Dan dalam keterangan selanjutnya, Imam al-Qurthubi menjelaskan :
فَإِذَا أَجَازَ النُبُوَّةُ لِلْوِرَاثَةِ فَكَذَالِكَ الكِتَابُ
Jika (rahasia) kenabian saja dapat diwariskan, apalagi (kandungan) kitab al-Qur’an.
Jadi, kesimpulan yang dapat diambil dari keterangan beberapa hadis dan ayat al-Qur’an diatas, antara lain :
1. Sepeninggal Rasulullah Saw, kandungan dan sirri al-Qur’an diwariskan kepada salah satu hamba Allah Swt yang terbaik pada masanya, dan yang dipilih oleh Allah Swt sendiri (bukan pilihan manusia/ rakyat).
2. Penerimaan warisan tersebut secara spontan antara pewaris (al-Ghauts Ra) dan pemberi warisan (Rasulullah Saw).

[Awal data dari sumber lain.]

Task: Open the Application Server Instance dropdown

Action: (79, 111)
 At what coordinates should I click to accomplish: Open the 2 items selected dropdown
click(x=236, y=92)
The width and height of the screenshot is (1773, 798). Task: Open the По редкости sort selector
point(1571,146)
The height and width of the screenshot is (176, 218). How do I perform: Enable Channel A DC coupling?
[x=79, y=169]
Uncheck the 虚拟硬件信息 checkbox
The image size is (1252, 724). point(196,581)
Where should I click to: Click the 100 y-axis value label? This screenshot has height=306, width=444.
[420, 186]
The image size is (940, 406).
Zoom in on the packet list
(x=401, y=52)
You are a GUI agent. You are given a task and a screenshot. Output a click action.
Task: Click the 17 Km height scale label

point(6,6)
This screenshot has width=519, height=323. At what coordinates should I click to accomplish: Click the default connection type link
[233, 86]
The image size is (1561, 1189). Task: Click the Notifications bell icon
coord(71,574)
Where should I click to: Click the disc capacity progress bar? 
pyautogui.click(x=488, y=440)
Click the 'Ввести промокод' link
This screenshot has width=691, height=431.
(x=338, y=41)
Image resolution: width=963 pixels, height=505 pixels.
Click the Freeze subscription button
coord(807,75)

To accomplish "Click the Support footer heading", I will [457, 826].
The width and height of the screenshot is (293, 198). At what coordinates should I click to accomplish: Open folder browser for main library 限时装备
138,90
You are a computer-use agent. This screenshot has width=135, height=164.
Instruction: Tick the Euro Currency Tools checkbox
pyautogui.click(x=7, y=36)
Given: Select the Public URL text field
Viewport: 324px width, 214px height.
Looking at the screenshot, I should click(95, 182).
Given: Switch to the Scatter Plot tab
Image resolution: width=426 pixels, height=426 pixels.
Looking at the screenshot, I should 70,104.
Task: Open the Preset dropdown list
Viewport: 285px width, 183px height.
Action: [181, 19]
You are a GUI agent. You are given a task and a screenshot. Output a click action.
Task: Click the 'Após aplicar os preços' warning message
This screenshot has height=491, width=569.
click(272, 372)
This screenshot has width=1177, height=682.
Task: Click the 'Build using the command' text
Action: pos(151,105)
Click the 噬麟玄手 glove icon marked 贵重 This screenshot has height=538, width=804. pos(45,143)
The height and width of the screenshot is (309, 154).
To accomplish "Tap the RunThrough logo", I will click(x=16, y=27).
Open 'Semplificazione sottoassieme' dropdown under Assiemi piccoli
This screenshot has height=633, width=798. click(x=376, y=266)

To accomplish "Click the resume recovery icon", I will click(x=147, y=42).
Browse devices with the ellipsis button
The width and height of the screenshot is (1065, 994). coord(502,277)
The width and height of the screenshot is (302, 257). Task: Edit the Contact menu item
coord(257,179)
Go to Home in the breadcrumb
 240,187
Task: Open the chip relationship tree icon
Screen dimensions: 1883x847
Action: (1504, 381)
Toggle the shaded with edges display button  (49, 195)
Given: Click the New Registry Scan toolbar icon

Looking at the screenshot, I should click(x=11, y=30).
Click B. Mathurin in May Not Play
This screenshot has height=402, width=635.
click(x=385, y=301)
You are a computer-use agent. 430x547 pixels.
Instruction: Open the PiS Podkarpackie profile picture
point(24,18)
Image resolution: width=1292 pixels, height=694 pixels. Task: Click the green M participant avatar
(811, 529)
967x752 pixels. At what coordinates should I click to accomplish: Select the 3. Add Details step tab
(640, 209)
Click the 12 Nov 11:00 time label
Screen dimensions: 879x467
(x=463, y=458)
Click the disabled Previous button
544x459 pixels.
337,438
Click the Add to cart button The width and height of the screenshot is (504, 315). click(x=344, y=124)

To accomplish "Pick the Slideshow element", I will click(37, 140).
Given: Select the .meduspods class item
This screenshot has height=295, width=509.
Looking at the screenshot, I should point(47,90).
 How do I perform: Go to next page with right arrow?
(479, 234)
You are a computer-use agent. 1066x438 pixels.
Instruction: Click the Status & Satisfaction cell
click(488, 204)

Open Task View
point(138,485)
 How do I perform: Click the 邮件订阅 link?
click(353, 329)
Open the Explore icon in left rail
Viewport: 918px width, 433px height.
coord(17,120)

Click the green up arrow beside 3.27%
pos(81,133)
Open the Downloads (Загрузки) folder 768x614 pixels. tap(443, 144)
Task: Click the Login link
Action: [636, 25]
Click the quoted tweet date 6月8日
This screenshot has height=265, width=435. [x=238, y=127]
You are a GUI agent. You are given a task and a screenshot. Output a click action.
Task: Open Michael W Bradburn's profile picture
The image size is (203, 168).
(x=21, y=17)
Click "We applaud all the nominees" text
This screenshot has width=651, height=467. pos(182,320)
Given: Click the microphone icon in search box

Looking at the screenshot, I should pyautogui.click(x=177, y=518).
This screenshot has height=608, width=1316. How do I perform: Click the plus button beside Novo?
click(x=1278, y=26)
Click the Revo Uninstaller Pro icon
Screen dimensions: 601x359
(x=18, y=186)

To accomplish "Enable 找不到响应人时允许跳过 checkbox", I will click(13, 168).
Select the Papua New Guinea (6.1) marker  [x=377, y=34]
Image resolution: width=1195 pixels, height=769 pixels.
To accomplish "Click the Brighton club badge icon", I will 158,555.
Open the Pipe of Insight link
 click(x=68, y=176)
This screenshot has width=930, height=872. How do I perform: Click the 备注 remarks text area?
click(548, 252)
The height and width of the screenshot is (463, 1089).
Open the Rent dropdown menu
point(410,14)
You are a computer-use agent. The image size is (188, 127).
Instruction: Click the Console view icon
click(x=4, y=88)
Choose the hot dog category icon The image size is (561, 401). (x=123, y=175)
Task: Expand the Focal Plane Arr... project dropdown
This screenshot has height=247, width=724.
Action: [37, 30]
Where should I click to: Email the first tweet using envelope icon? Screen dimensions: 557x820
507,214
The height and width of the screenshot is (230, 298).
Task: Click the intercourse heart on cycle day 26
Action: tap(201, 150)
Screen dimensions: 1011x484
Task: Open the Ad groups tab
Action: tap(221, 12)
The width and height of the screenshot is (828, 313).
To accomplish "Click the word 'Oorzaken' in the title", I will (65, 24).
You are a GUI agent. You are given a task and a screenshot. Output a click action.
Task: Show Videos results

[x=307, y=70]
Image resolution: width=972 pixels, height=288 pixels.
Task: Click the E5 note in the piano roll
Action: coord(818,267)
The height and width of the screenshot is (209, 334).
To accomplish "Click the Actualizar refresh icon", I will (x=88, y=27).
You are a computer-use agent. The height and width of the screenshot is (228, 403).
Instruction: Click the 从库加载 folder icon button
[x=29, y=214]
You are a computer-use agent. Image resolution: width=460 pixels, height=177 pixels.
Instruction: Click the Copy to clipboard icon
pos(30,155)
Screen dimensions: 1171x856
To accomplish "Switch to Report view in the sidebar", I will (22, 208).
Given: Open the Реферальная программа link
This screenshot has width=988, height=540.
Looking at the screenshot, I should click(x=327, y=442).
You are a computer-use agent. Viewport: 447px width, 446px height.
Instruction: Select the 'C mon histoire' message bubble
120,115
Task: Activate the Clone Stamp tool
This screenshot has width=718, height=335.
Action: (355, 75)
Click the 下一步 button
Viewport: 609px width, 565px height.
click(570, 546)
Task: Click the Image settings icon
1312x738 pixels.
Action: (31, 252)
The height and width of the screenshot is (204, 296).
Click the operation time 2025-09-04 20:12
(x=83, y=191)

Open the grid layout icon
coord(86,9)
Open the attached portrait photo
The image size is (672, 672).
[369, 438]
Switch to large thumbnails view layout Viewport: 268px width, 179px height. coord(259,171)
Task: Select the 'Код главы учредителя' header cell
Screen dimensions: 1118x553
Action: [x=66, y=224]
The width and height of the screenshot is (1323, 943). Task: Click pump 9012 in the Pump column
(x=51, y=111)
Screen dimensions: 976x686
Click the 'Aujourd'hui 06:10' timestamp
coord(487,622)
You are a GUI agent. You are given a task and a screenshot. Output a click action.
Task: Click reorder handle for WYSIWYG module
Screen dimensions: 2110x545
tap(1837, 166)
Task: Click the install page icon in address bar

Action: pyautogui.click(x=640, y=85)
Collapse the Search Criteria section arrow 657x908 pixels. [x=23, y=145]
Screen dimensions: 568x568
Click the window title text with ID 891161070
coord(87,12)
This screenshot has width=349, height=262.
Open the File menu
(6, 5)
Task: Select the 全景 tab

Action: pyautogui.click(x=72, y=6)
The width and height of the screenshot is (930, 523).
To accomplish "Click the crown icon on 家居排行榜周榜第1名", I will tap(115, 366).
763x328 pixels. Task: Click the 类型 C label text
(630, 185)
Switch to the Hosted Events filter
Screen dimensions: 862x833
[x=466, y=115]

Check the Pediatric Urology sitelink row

3. Para pewaris kandungan al-Qur’an tidak perlu susah payah dalam memperolehnya. Atas kehendak Allah Swt, mereka dapat memahami al-Qur’an secara spontan, atau diinstal secara langsung, dalam istilah computer. Meski demikian, karena akhlaknya yang mulia, mereka sering menyembunyikan kemampuannya tersebut.
4. Dan ulama pewaris al-Qur’an dan sirri Rasulullah Saw inilah yang dimaksud dengan ulama waratsatul anbiya’.
5. Karena Rasulullah Saw hanyalah satu orang, maka penerima warisan seperti ini juga hanyalah satu orang. Yang mana setiap beliau Ra al-Marhum, Rasulullah Saw mencari satu ummatnya yang terbaik untuk menerima warisan tersebut.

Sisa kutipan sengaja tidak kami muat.